> _Page text_:
Using Sparqlwrapper Query Wikidata API

## Set up SPARQL Query

### Relevant Data

https://docs.google.com/spreadsheets/d/1grYsGIwp6yey0ZPdkFXJlzlwZSQ6-4mRHO2XoZYicSQ/edit#gid=0

### Potential Additional SPAQRL Properties

1) social media and website info

2) can we pull first and last name separately.  P735 and P734 for given name and family name


3) geolocating sparql

4) what about sexual orientation/identity?

5) tracing familial and professional connections; 'trained by, influenced by' family connections to other regions
regional cultural background

6) no field being used often for 'exhibiting' - 'has works in collection' is a consistent field, but not much individual gallery shows-events

7) are there other institutiosn that hold these artists? like detroit / michigan artists connections with philly? what connections do philly artists have with other cities, artists outside philly?

8) network connections - significant person field? captures people who were peers, colleagues, if people exhibited together - artists who collaborated together?

9) can we complicate how we're defining ethnicity? synatra has some other properties

In [None]:
 sparql.setQuery("""
SELECT
    ?artist ?artistLabel ?sexGenderLabel ?birthdayLabel ?deathDateLabel
    (group_concat(DISTINCT(?occupationLabel);separator=", ") as ?occupations)
    (group_concat(DISTINCT(?residenceLabel);separator=", ") as ?residences)
    (group_concat(DISTINCT(?educationLabel);separator=", ") as ?educations)
    (group_concat(DISTINCT(?employerLabel);separator=", ") as ?employers)
    (group_concat(DISTINCT(?birthPlaceLabel);separator=", ") as ?birthPlaces)
    (group_concat(DISTINCT(?deathPlaceLabel);separator=", ") as ?deathPlaces)

> _Data extract_:
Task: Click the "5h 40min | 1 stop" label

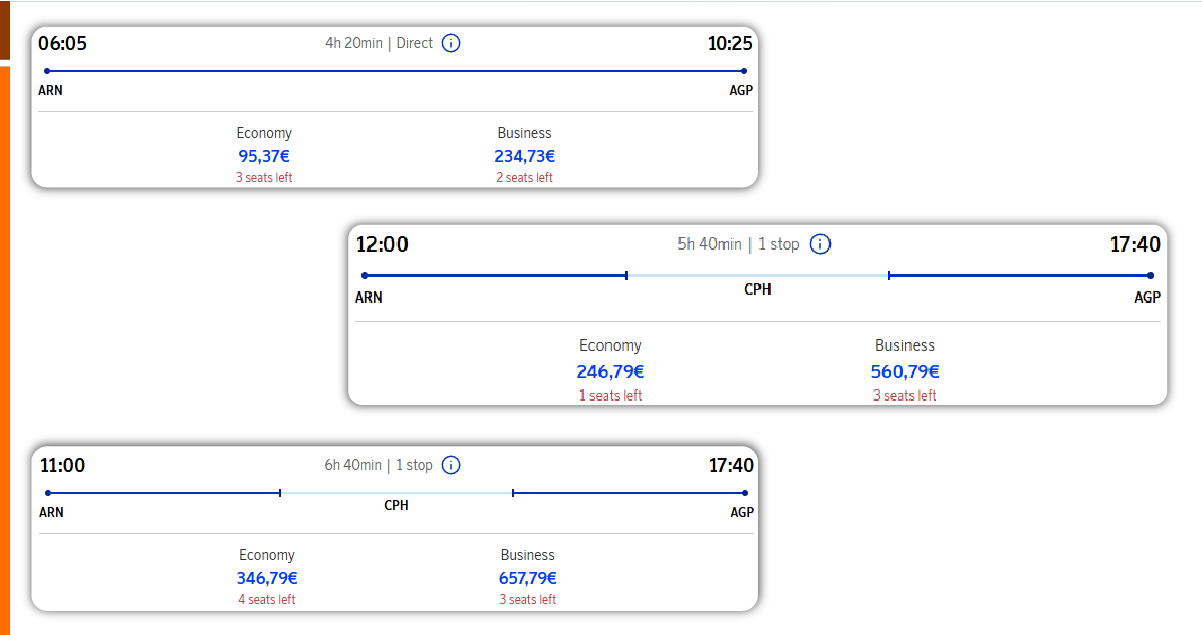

> _Requirements_:
1. Write out the stretch of the Wikidata query notes from "1) social media" through "about sexual orientation/identity?".
2. According to the Wikidata query notes, which property numbers are given for given name and family name?

> _Exercise answers_:
1.
1) social media and website info

2) can we pull first and last name separately.  P735 and P734 for given name and family name


3) geolocating sparql

4) what about sexual orientation/identity?

2. P735 for given name and P734 for family name.